Abstract:All artificial Intelligence (AI) systems make errors. These errors are unexpected, and differ often from the typical human mistakes ("non-human" errors). The AI errors should be corrected without damage of existing skills and, hopefully, avoiding direct human expertise. This paper presents an initial summary report of project taking new and systematic approach to improving the intellectual effectiveness of the individual AI by communities of AIs. We combine some ideas of learning in heterogeneous multiagent systems with new and original mathematical approaches for non-iterative corrections of errors of legacy AI systems. The mathematical foundations of AI non-destructive correction are presented and a series of new stochastic separation theorems is proven.
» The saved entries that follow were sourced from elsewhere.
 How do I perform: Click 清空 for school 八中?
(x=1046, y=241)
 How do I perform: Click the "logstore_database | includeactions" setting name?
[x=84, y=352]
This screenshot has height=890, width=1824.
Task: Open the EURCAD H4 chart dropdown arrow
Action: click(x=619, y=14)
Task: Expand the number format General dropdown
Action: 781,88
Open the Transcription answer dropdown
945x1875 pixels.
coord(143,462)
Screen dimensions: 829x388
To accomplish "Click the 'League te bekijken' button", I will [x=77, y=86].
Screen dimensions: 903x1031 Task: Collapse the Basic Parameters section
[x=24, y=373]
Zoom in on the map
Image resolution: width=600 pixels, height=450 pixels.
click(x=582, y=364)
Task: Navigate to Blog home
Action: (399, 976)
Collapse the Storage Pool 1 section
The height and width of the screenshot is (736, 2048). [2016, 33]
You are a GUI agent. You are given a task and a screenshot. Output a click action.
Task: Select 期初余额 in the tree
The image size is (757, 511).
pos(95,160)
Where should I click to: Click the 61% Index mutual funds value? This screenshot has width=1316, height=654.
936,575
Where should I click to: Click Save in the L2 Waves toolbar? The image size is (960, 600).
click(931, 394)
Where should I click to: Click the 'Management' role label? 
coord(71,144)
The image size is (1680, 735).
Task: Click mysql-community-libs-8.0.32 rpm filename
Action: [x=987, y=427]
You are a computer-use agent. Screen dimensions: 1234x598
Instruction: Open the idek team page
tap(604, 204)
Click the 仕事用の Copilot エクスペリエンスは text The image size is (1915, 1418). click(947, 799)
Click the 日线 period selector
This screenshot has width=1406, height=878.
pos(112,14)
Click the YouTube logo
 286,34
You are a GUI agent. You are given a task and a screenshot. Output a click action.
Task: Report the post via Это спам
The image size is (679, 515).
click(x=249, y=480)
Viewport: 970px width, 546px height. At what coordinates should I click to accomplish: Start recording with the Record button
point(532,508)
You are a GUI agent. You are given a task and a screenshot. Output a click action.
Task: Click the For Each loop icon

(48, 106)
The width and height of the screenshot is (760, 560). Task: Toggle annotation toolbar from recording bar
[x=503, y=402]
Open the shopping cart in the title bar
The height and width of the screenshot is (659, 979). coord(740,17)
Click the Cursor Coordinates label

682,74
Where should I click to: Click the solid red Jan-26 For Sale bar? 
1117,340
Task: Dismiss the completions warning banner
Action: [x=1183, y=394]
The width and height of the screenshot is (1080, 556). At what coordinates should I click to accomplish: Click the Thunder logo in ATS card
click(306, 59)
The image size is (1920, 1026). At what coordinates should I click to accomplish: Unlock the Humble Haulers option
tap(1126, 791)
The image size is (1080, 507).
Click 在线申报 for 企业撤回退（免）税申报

These theorems provide a new instrument for the development, analysis, and assessment of machine learning methods and algorithms in high dimension. They demonstrate that in high dimensions and even for exponentially large samples, linear classifiers in their classical Fisher's form are powerful enough to separate errors from correct responses with high probability and to provide efficient solution to the non-destructive corrector problem. In particular, we prove some hypotheses formulated in our paper `Stochastic Separation Theorems' (Neural Networks, 94, 255--259, 2017), and answer one general problem published by Donoho and Tanner in 2009.